There was cackling, whoops of joy at somehow having bested our exhausted teacher, and an ugly display of what I now understand as the culture of toxic masculinity. I cannot speak for all my female classmates, but this further turned me off superhero movies to a great degree. All I associated them with from that point onward was unnecessary violence and the absolute demise of anything that might be considered weak or feminine. In my mind, it became an exclusive space where masculinity reigned supreme. It wasn’t for me. 

This took some years to change.

While I was studying for my Master’s in the UK, I attended a screening of Andrew Garfield’s The Amazing Spider-man in order to spend time with my new flatmates: two girls who were superhero fans. I was pleasantly surprised at myself for not hating it. It was just so different from what I expected and what Nolan had previously impressed upon me. Six months later, these flatmates were now my friends and were very excited about the new Avengers movie. They made me stream the first part online and then go to the theatre to watch Age of Ultron. Again, I did not hate either. I was curious, especially about Hulk and how the character deals with masculinity and violence, and watched some more old Marvel movies, thus marking the beginning of my love for superheroes.

Fast forward to 2017. In the last 3-ish years, I’ve watched every DC and Marvel movie and TV show released (save Doctor Strange, because meh and Iron Fist, because no) and liked and loved most of them. I’ve bought and read comics with female superheroes and leads, a lot of which I have discovered through Book Riot. I’ve been pleasantly surprised by the great characters and stories that have been created. I have loved Deadpool, Wonder Woman, Spider-Man: Homecoming, and Thor: RagnarokLEGO Batman and Jessica Jones were landmarks in the diminishing of the shadow that toxic masculinity had cast over my general impression of superheroes. Batman v Superman threw a slight spanner in the works, but I got over it.

It’s not as if toxic masculinity has disappeared outright from the comics world; it continues to permeate through superhero comic books and movies, as Book Riot contributor Jessica Plummer outlines here. I just think that it helped to surround myself with people and platforms where good conversation takes places about comics, and calling out the bad is just as important as appreciating the good.

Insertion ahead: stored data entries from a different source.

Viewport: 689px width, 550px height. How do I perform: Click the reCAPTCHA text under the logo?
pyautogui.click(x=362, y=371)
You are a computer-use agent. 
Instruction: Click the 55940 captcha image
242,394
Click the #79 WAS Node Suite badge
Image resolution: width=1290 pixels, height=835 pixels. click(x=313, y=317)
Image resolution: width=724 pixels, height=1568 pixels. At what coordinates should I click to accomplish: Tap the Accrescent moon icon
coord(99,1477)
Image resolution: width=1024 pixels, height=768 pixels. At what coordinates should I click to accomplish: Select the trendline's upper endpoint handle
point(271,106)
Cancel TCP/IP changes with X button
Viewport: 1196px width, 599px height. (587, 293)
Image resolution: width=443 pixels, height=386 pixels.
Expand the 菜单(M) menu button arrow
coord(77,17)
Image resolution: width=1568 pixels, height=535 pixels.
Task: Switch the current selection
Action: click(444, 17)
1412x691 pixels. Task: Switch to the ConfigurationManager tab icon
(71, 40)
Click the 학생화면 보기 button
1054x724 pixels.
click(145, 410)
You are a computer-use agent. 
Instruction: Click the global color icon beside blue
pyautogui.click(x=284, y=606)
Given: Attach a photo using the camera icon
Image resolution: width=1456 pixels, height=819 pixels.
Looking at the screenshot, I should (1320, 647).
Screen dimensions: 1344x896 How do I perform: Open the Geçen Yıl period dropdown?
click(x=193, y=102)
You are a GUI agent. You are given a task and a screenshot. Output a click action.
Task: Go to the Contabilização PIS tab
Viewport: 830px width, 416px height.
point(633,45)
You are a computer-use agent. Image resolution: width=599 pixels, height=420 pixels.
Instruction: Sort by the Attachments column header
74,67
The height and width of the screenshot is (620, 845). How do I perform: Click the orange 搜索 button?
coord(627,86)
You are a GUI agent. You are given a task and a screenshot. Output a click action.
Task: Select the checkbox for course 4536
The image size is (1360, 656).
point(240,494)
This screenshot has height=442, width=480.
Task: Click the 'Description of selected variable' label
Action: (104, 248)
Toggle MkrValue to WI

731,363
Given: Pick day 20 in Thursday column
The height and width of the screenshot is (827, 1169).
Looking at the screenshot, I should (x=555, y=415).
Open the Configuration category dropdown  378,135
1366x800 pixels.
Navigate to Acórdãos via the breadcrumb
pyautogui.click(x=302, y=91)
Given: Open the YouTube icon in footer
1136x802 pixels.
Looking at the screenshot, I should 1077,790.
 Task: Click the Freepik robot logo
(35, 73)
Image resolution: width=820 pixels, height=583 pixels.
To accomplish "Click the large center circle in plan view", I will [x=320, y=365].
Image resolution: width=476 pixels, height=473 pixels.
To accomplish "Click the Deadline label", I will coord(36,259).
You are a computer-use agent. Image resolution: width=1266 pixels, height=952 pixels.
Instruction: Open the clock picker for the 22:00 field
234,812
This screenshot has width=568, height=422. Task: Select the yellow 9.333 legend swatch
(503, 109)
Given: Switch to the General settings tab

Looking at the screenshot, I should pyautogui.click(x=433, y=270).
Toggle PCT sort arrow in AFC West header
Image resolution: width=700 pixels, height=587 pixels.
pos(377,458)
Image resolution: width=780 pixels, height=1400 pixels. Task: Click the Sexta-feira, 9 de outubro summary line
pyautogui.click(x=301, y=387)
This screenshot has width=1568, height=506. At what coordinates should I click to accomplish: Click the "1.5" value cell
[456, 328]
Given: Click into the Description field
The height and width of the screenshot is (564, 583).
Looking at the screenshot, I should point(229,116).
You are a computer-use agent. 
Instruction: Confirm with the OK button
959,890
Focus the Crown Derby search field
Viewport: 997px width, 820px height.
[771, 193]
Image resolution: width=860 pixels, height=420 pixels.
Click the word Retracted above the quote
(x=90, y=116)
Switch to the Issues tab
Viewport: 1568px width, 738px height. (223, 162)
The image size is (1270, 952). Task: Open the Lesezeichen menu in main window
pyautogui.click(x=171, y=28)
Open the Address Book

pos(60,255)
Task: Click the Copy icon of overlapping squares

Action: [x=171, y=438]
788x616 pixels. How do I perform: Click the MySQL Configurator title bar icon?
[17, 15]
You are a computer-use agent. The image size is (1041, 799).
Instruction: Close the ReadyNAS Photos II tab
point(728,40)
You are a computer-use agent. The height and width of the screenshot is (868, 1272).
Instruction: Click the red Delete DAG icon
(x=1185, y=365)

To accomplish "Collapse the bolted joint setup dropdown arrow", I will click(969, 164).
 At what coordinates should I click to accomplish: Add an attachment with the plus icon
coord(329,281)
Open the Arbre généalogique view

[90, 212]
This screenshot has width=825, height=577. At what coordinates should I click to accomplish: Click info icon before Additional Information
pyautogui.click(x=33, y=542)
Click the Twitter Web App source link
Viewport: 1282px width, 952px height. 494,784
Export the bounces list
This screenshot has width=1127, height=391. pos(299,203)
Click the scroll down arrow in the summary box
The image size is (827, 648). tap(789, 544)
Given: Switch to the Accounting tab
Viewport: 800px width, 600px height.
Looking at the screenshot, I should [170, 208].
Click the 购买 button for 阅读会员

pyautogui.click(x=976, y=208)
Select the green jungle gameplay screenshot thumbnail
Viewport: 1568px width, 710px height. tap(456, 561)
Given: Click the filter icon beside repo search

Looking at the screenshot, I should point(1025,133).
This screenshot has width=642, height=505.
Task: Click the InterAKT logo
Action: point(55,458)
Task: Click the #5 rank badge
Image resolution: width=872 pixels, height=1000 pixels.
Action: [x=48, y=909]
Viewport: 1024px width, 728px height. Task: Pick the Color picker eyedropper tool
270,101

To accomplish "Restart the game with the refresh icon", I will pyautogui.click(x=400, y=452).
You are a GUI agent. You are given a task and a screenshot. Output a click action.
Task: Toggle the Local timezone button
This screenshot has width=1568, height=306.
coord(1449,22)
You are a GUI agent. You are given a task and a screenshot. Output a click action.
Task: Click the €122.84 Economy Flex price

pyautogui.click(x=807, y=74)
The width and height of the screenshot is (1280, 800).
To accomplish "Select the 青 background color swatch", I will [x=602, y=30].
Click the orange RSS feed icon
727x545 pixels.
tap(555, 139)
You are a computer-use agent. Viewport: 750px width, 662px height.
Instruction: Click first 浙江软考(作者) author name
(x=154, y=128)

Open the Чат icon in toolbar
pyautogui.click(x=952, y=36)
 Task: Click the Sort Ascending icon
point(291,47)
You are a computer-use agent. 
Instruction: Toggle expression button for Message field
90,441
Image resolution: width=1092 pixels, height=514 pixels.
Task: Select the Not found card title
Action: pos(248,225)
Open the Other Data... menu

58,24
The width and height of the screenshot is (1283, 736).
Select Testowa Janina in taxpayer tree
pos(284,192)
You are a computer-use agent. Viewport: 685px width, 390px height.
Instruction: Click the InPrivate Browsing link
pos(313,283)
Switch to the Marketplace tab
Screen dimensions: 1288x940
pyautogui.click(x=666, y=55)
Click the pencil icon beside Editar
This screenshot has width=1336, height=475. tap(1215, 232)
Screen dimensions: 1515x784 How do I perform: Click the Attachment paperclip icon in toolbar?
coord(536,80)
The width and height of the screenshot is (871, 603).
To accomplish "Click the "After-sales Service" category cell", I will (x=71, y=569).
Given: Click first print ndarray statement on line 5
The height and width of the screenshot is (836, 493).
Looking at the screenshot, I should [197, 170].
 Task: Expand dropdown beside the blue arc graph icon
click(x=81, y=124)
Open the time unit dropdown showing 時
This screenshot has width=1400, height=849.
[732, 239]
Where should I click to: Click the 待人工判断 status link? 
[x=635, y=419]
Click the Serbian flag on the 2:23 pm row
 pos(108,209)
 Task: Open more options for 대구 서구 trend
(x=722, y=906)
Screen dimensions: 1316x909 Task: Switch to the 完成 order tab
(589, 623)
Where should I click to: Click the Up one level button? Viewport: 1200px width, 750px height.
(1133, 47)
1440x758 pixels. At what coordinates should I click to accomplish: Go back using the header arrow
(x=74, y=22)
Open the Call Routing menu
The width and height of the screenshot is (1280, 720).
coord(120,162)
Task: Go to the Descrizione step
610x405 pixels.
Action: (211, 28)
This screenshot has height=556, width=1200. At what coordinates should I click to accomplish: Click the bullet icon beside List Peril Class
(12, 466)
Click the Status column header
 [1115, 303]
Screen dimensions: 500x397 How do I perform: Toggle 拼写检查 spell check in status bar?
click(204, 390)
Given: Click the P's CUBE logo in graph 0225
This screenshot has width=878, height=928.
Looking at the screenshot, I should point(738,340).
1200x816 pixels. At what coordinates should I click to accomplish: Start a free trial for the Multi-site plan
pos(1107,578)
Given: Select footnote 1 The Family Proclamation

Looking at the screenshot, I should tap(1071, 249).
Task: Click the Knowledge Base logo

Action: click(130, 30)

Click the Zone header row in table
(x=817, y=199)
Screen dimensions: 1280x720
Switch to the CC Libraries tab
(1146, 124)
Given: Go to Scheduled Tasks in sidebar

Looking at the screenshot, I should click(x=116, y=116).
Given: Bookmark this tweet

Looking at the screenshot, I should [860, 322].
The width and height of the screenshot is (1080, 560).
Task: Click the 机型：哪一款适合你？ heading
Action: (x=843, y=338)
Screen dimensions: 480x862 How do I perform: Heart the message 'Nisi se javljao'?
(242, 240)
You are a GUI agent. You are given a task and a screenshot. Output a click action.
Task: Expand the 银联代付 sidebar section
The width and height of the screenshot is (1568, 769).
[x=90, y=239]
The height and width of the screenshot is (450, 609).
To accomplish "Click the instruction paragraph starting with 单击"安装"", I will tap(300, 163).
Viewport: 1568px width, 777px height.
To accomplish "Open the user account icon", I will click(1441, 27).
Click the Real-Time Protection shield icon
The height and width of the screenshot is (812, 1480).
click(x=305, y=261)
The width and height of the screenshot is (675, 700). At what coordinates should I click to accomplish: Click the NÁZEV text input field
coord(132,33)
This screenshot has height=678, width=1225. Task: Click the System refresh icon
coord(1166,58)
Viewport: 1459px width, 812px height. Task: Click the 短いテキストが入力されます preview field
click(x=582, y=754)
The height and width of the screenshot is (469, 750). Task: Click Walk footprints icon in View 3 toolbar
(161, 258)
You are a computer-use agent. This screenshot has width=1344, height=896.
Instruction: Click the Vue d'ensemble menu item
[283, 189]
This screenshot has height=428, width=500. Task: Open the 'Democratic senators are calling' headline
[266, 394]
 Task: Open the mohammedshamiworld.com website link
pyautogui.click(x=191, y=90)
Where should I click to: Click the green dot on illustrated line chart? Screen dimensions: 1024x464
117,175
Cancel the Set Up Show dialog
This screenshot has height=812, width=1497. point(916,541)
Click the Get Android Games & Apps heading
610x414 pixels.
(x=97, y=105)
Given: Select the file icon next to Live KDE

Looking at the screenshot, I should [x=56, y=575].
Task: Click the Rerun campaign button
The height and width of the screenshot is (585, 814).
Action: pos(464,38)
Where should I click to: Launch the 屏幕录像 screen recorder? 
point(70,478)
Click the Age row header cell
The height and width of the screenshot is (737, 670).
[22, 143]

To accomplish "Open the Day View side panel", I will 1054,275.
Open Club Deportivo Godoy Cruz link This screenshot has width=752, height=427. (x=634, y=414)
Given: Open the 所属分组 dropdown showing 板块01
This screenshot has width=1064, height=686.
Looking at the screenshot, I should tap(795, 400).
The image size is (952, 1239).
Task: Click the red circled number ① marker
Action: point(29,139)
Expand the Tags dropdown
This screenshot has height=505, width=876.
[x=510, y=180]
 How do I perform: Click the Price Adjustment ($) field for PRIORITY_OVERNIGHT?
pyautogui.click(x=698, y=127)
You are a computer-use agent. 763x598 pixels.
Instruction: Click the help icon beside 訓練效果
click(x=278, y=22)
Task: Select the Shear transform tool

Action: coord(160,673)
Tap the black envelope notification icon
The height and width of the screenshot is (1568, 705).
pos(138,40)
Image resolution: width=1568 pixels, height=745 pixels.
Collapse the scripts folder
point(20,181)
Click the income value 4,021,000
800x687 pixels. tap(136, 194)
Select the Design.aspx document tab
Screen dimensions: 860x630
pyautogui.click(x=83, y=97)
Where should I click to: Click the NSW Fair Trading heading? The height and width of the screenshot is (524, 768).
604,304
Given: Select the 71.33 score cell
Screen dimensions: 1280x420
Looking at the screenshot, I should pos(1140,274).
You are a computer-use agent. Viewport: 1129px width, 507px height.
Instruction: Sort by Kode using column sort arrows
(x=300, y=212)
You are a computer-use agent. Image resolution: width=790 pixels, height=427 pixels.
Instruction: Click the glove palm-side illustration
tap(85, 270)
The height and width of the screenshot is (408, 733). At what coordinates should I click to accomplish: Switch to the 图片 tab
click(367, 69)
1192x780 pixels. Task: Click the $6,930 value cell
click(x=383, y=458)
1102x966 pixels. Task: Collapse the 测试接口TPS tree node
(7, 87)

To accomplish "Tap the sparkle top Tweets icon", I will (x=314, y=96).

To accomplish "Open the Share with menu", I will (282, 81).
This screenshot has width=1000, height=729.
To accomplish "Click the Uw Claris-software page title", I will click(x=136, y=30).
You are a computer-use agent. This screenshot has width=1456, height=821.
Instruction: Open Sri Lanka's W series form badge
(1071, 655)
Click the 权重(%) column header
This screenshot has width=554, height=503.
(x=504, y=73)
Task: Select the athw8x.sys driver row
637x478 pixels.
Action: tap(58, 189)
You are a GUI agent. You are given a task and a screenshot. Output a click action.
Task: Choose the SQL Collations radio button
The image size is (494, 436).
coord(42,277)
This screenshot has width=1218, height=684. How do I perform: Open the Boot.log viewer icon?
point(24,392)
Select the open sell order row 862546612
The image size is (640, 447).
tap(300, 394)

As a year of genuine, inclusive, important superhero movies comes to an end, along comes Justice League. The initial teaser-trailer had sufficient action (and let’s be honest, Aquaman) to keep me interested. As more promotional material released, I thought to myself that I would watch it for Wonder Woman, despite knowing that the movie would be average at best. However, some disappointing things have recently happened because of which I am now hesitating in giving it my money.

#1 Jason Momoa being a disappointing human being

#2 men being disappointing in general

I can bear with ups and downs, and having to skip some problematic movies, but in the story of my love-hate relationship with superhero comics and movies, I hope we never come full circle and give up on them completely. I’ve quite enjoyed welling up at Wonder Woman, Jessica Jones and most recently, Valkyrie, being strong and amazingly badass.